## Instructions
- 1) Using the vnstat issue post, answer each question in one line:
(a) What device is the writer running?
(b) Which service does the writer use to handle date/time drift?
(c) How many minutes does vnstatd give the system clock to sync?
- 2) Copy the vnstat issue post from "imamalfatah commented 4" to "sync to normal..".
- 3) List every distinct date-and-time value in the vnstat issue post's log lines that is written in year-month-day form.

Open imamalfatah opened 4 weeks ago

imamalfatah commented 4 weeks ago

Hi, i face same problem like issue #160 and want to ask is there any way to fix vnstat stuck issue automatically ? Sorry if this question also related to another program..

Background problem: My device is RaspberryPi, there i have Chrony service to tackle date/time drift issue automatically. So in my testing i did set date/time manually +1 day to future and Chrony did the job to sync it back. But after Chrony finished the sync time back to normal (i have confirm it back to normal), and i leave my device for couple of hour then i just realized that Vnstat continue the network monitoring still in +1 day in future, even though the system date/time has been sync to normal..

This some logs that i have: Oct 23 03:15:45 beam vnstatd[805785]: Info: Latest database update is in the future (db: 2024-10-24 03:11:40 > now: 2024-10-23 03:15:45). Giving the system clock up to 5 minutes to sync before continuing. Oct 23 03:20:45 beam vnstatd[805785]: Info: Latest database update is still in the future (db: 2024-10-24 03:11:40 > now: 2024-10-23 03:20:45), continuing. Some errors may follow.

## Recorded information
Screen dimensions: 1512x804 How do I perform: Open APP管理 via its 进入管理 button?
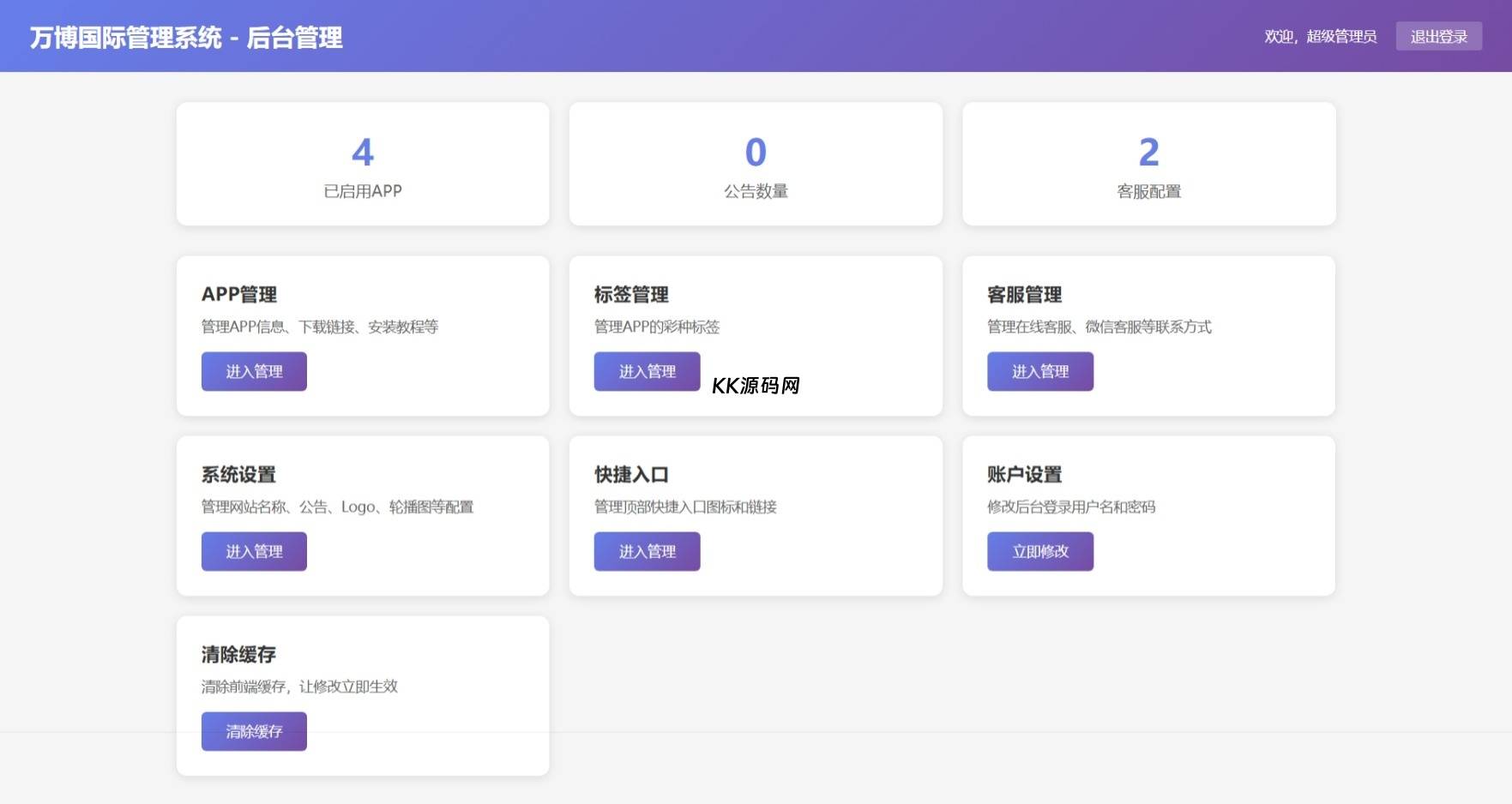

## Outputs by task
- 1)
(a) A Raspberry Pi.
(b) Chrony.
(c) Up to 5 minutes.

- 2)
imamalfatah commented 4 weeks ago

Hi, i face same problem like issue #160 and want to ask is there any way to fix vnstat stuck issue automatically ? Sorry if this question also related to another program..

Background problem: My device is RaspberryPi, there i have Chrony service to tackle date/time drift issue automatically. So in my testing i did set date/time manually +1 day to future and Chrony did the job to sync it back. But after Chrony finished the sync time back to normal (i have confirm it back to normal), and i leave my device for couple of hour then i just realized that Vnstat continue the network monitoring still in +1 day in future, even though the system date/time has been sync to normal..

- 3)
2024-10-24 03:11:40
2024-10-23 03:15:45
2024-10-23 03:20:45